What kind of boys are they? Verse 12 of chapter 2 just comes to the bottom line. The sons of Eli were worthless men. They did not know the Lord.

They're not the last preacher or priest to serve a church who didn't know the Lord. There's a good place for me to add here that you need to pay close attention to whom you follow as your spiritual leader. Be very careful, very discerning who you listen to, who you watch on television. Pay close attention to what is said and what is not said. Look at what they write. Watch how they lead and live. Here were boys who were doing the work of the priesthood in a perfunctory, even cynical manner, taking advantage of the people, even according to verse 22, they lay with the women who served at the door of the tent of meeting.

How vile can you get? Eli is so out of touch, these boys are out of control, and he's going right on with his judging and preaching and leading. It can happen.

Now let me pause for a caveat here. Sometime a dad does what he ought to be doing and the kids just go bad, okay? Kids have a will of their own. Let me just set that straight lest you think I'm not aware of it. Sometimes it's rare, but sometime a father has done all that could have been done and the kids turn out wrong.

More often than not, however, the dad is too busy, too involved, and therefore out of touch. Verse 12 makes it real clear in chapter 2 that they were worthless. Now that's a pretty strong word.

Supplied records ::
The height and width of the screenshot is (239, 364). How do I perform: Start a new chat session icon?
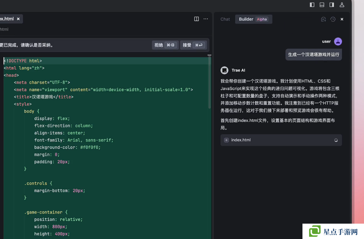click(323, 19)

---

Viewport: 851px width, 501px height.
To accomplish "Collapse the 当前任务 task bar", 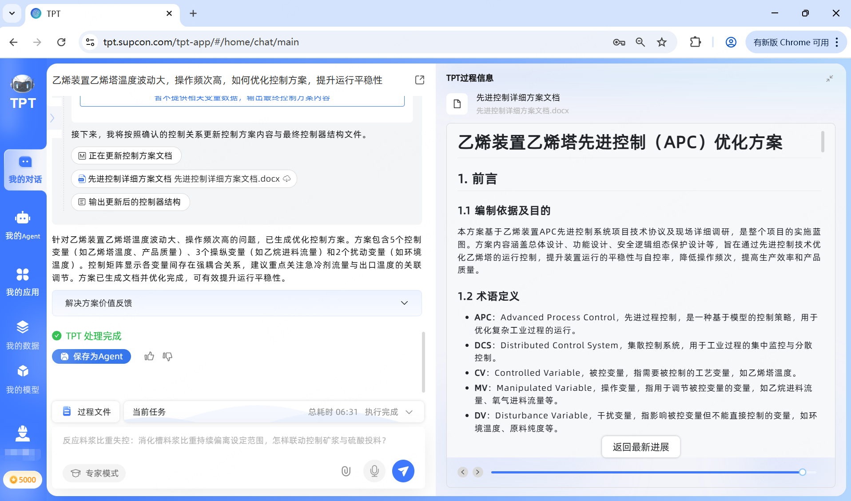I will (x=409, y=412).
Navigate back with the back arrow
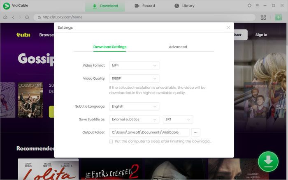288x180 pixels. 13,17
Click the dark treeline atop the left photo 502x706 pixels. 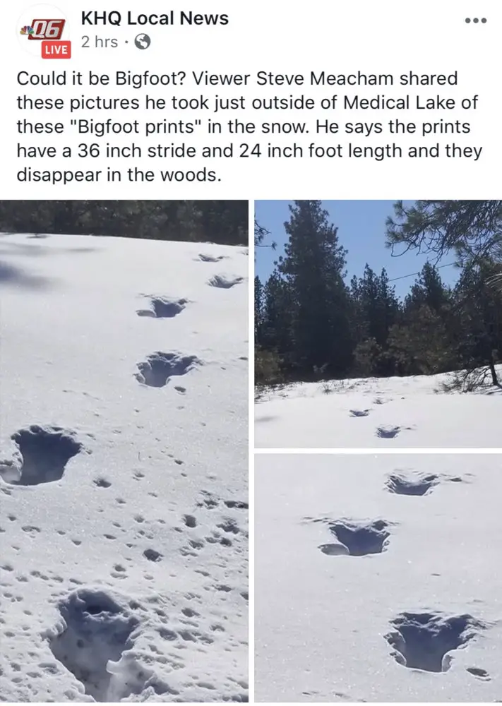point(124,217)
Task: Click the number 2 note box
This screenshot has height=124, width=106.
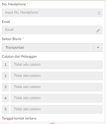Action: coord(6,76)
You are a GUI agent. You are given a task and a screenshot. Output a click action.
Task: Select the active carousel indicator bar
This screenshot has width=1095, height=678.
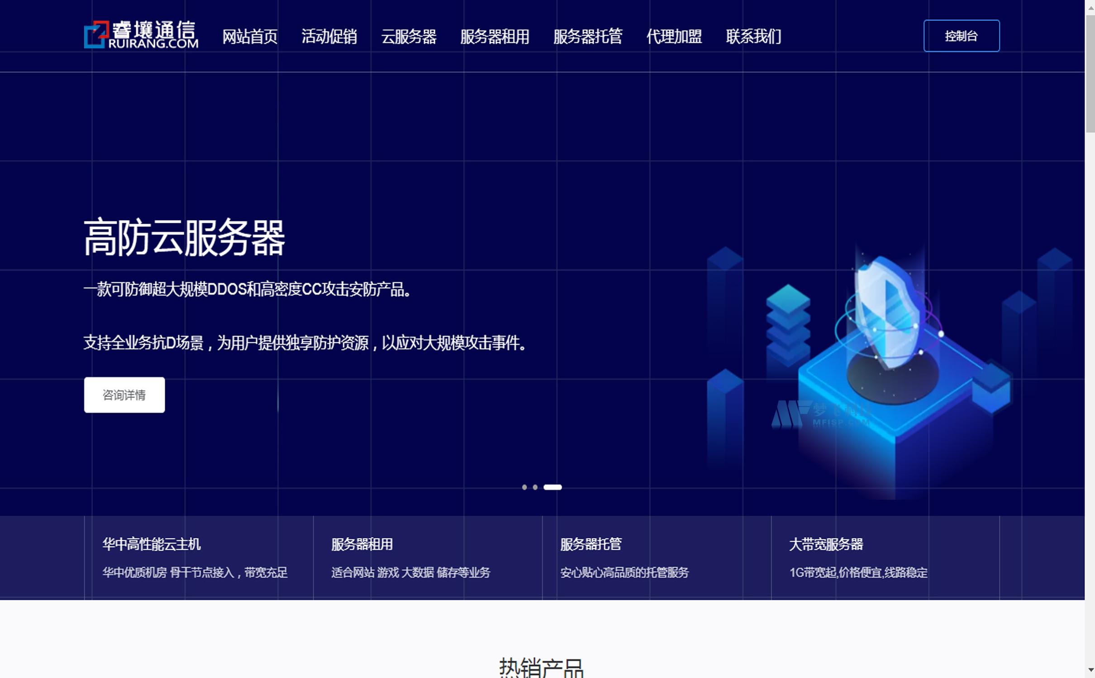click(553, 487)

==

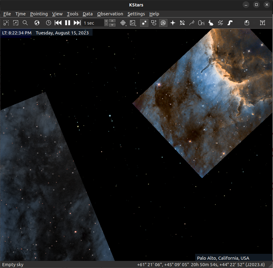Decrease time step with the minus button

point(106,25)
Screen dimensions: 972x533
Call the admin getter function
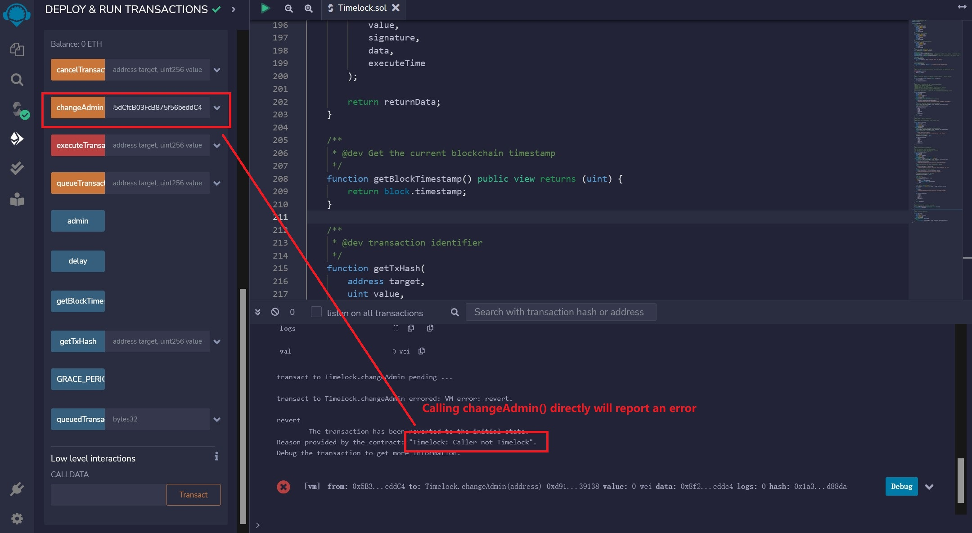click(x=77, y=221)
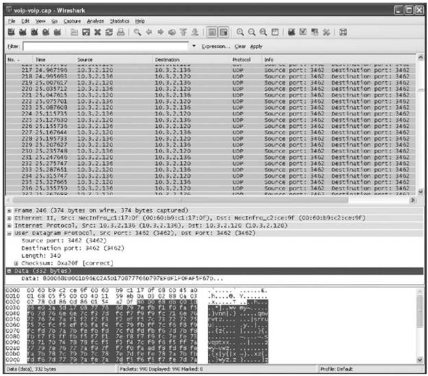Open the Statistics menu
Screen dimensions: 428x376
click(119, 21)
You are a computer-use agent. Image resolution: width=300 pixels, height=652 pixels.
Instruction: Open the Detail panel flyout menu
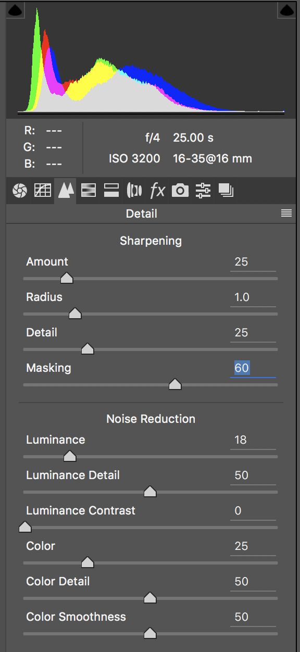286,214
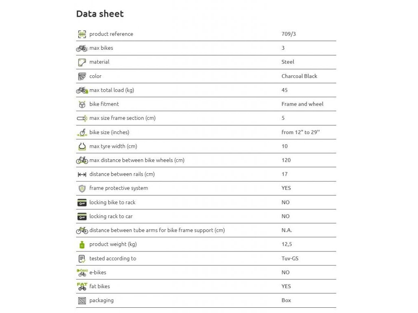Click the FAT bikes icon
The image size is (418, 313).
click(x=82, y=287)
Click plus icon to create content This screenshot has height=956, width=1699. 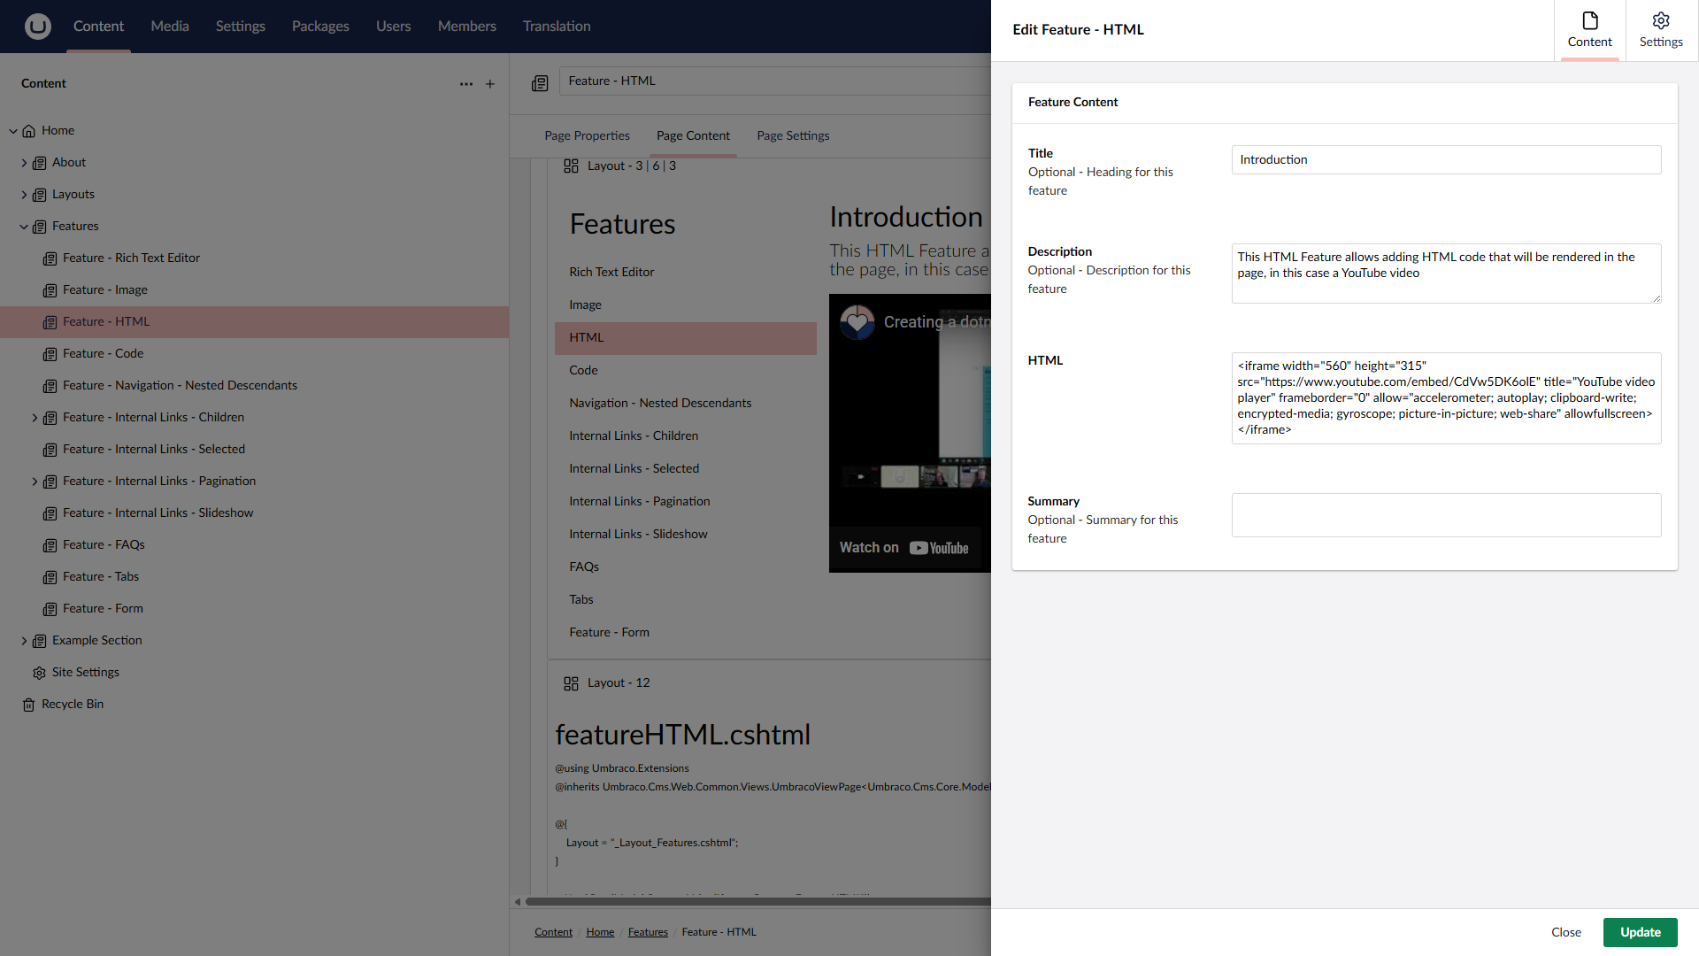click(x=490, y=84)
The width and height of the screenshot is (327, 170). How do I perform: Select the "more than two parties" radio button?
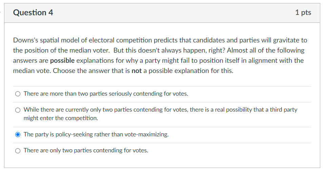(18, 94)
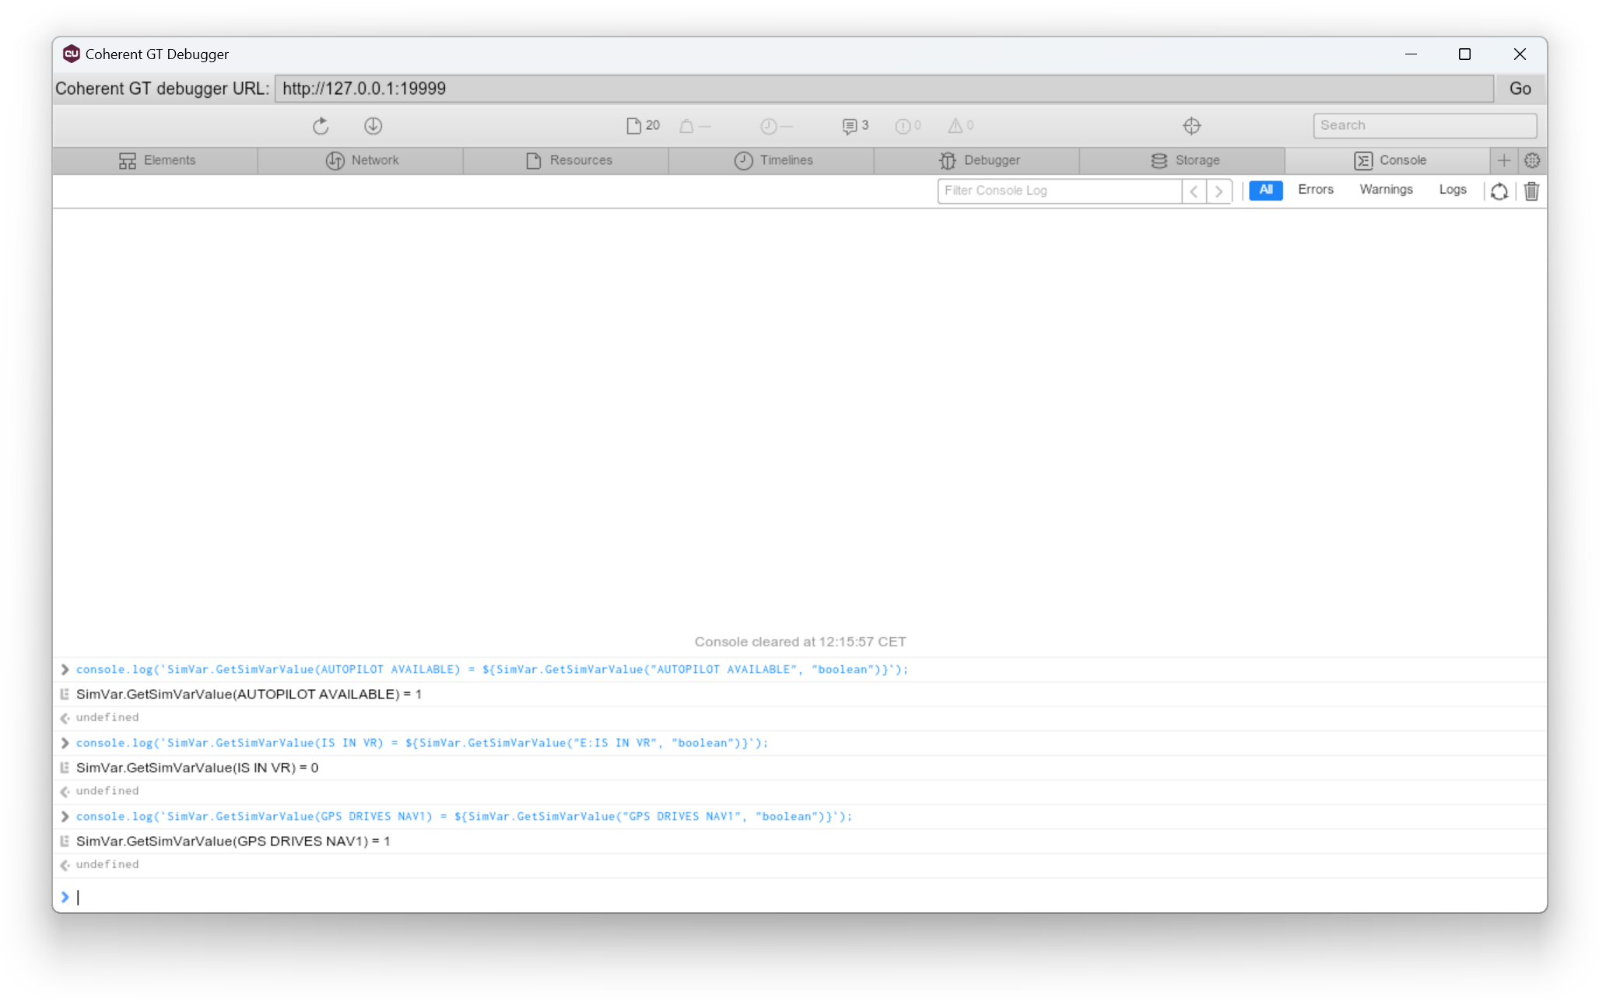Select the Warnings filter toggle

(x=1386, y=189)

Given exercise 1 :: In the sermon on Eli's sons, why does the speaker say a father can do everything he should and still see his children turn out wrong?
Given exercise 2 :: Please state which verse and chapter the sermon on Eli's sons cites for the statement that the sons were worthless men.

Finished answer 1 :: Children have a will of their own, so sometimes they go bad even when their father has done all that could have been done. The speaker notes that this is rare.

Finished answer 2 :: Verse 12 of chapter 2.